Journal of Materials Research and Technology (Nov 2024)
Microstructure and dynamic deformation mechanism of laser powder bed fusion of 316L-containing Ti–6Al–4V with dual-phase heterostructure
Abstract
In this paper, 316L-containing Ti–6Al–4V alloy was fabricated by laser powder bed fusion (LPBF) through mixing Ti–6Al–4V and 4.5 wt% 316L powders, and the dynamic compressive mechanical properties and deformation mechanism at different strain rates were studied. The results show that the volume fraction of β phase sharply increases from 1.8% (in TC4) to 61.4% (in HST), and micro- and submicron-sized grains coexist in the HST alloy, producing heterostructure in the form of bimodal grain size distribution.
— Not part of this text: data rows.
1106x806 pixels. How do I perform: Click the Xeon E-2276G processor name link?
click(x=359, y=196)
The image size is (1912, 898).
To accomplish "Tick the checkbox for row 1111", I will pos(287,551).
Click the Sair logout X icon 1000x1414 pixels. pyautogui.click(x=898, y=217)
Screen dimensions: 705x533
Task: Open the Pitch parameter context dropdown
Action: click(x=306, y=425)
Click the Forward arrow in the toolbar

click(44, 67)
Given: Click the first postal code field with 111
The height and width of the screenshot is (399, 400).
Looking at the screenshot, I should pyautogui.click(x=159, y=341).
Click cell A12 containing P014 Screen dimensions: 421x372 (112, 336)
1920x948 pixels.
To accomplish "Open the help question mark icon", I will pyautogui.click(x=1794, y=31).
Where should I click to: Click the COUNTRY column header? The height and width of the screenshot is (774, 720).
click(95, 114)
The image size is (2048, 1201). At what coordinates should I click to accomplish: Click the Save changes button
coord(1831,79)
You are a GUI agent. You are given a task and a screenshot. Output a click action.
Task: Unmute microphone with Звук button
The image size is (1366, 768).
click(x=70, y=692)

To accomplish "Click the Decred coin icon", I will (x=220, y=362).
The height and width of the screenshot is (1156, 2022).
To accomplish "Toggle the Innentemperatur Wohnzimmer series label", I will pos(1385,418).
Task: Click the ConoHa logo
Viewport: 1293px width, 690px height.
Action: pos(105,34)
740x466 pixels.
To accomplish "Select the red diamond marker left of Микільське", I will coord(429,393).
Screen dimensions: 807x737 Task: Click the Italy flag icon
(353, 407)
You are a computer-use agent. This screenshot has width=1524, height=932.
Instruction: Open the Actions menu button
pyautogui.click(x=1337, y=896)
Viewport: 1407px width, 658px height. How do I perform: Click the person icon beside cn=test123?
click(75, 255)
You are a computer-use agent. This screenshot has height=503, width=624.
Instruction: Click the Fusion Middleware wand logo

The presence of the heterostructure led to superior heterogeneous deformation induced stress, thus facilitating the additional strain hardening and deformation coordinating ability, thus made the HST alloy achieved ultimate compressive stress of ∼1750 MPa and fracture strain of ∼17%, showing excellent comprehensive mechanical properties. Under quasi-static load, the deformation mode of HST alloy is mainly attributed to progressive deformation-induced martensitic transformation. However, at high strain rates, the impact loading inhibited the activation of progressive DIMT, and thus the deformation mode changed to combination of dislocation slipping and deformation twinning.